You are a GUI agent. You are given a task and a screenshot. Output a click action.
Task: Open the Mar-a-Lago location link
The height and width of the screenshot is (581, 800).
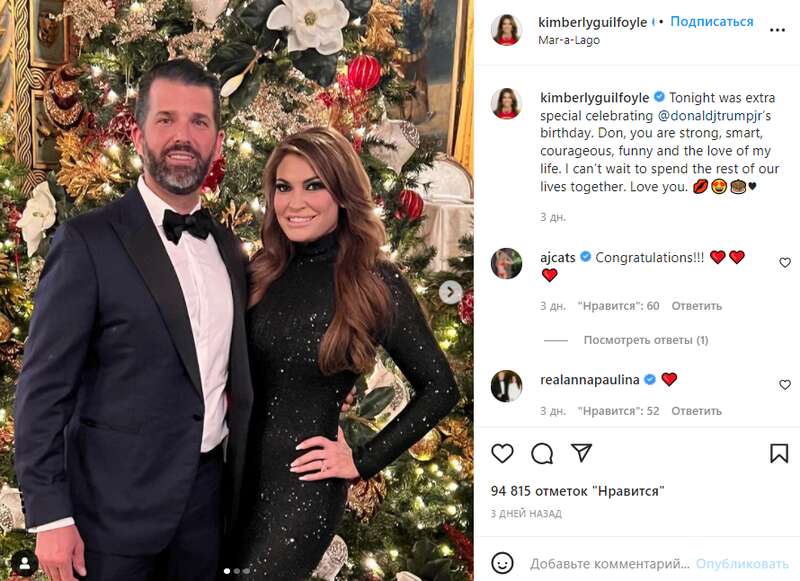(569, 40)
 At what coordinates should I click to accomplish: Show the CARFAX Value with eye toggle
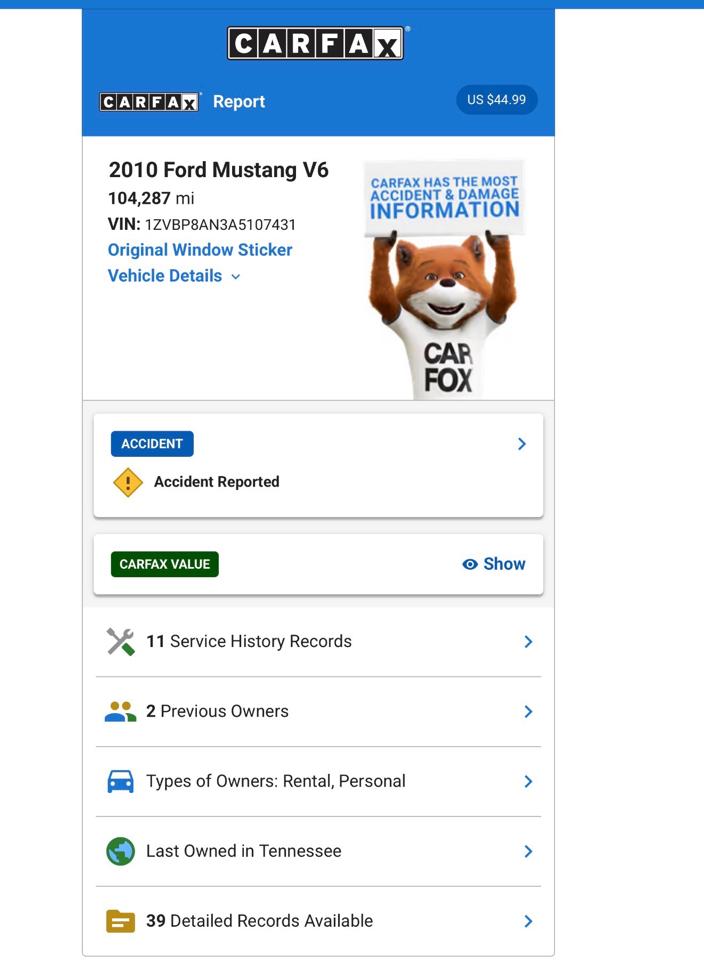pos(494,564)
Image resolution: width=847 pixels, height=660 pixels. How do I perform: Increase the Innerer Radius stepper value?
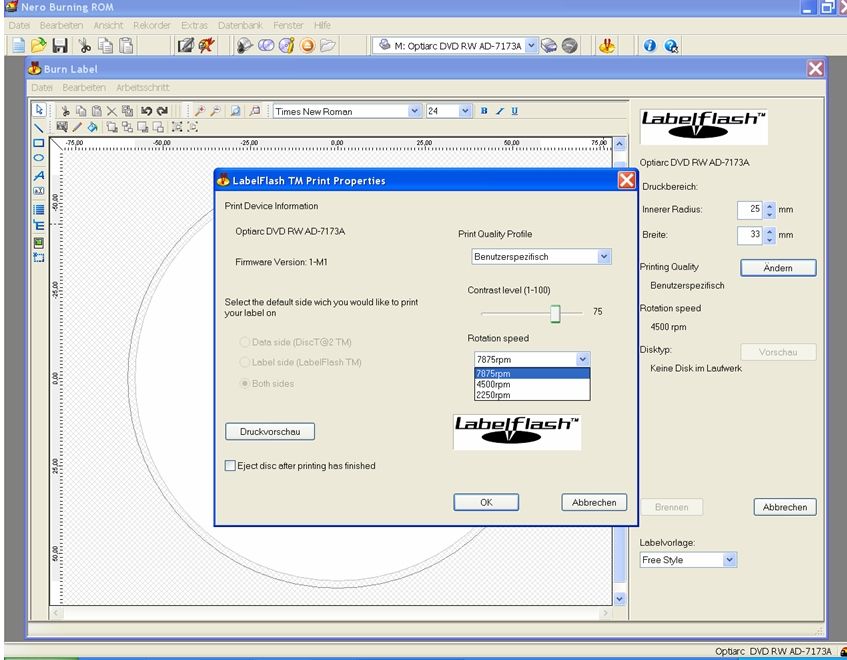770,206
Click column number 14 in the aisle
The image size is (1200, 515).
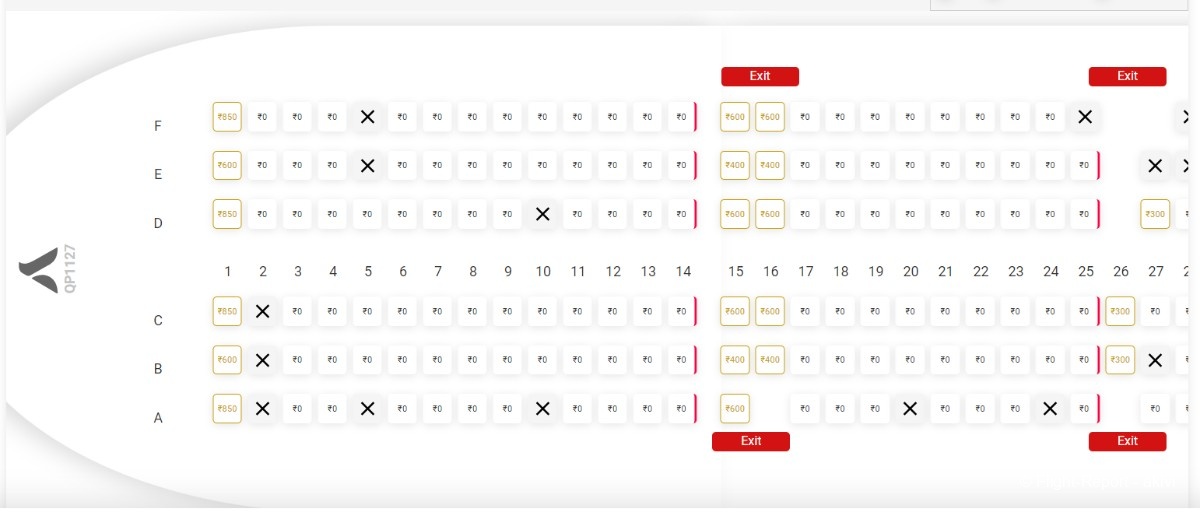click(x=683, y=271)

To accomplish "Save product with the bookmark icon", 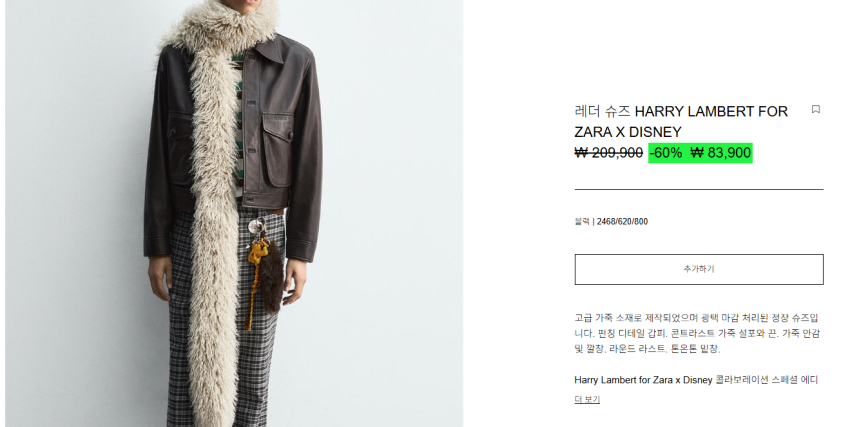I will pyautogui.click(x=815, y=109).
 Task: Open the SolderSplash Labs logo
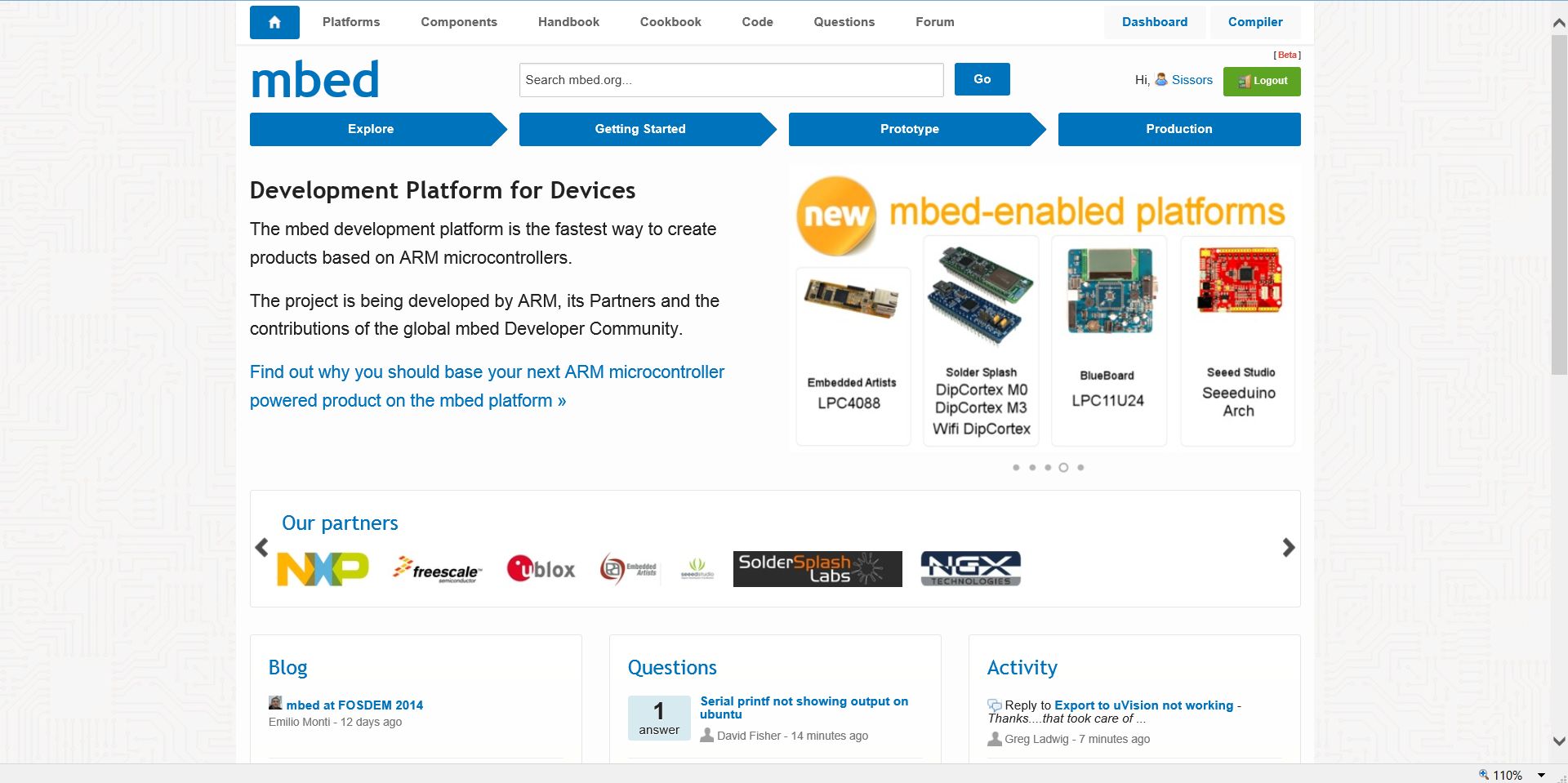[x=817, y=569]
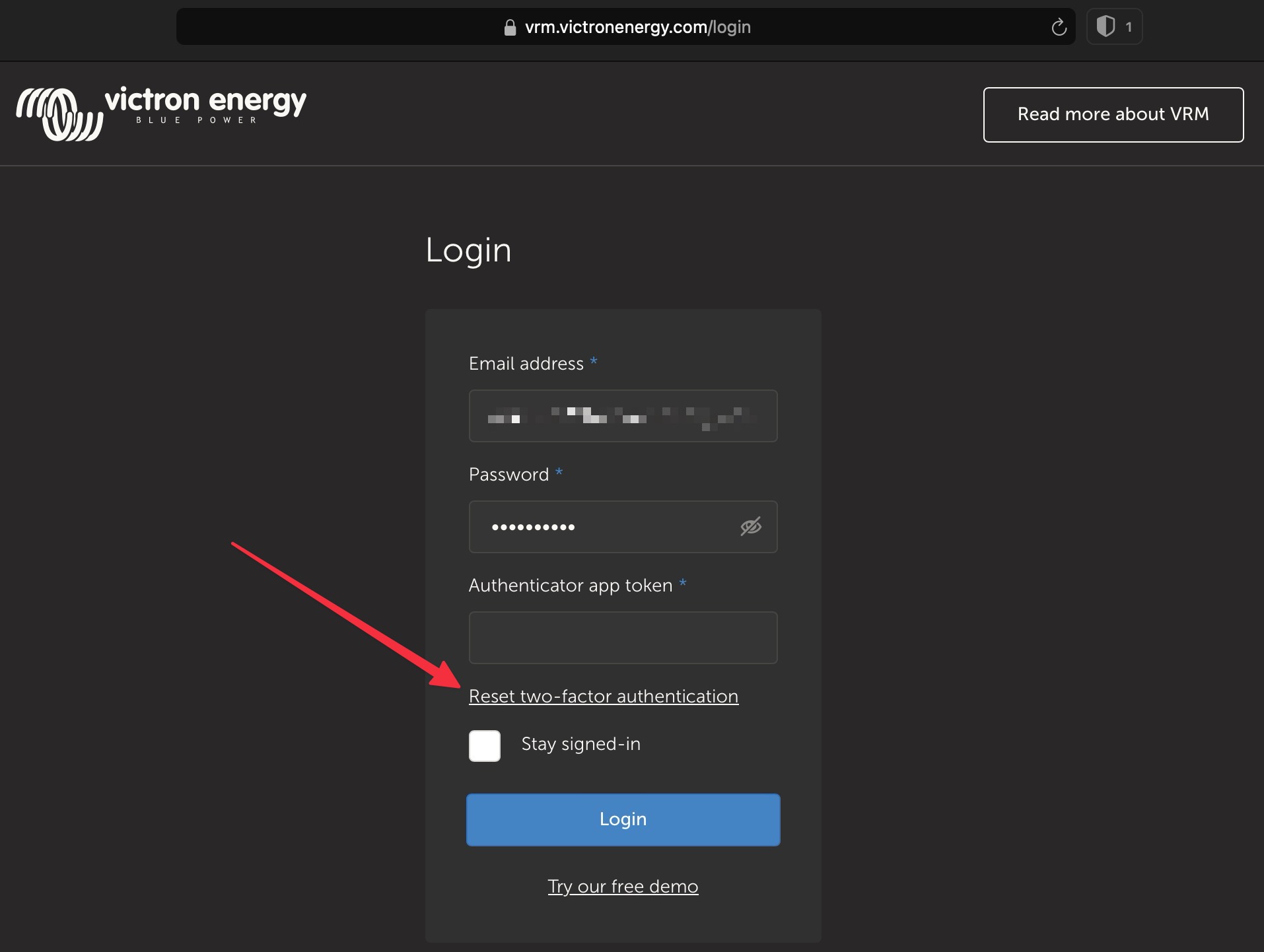Enable the Stay signed-in checkbox
Image resolution: width=1264 pixels, height=952 pixels.
[x=485, y=746]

What to do: Rewrite the stretch of data from the line containing "Image resolution: width=847" through the line containing "click(x=683, y=271)", changing "stepper" to "spin box" and leaving everything else as it is. Omit the pictures from your output.

Result for this task:
Image resolution: width=847 pixels, height=660 pixels. How do I perform: Increase the Innerer Radius spin box value?
770,206
Click column number 14 in the aisle
The image size is (1200, 515).
click(x=683, y=271)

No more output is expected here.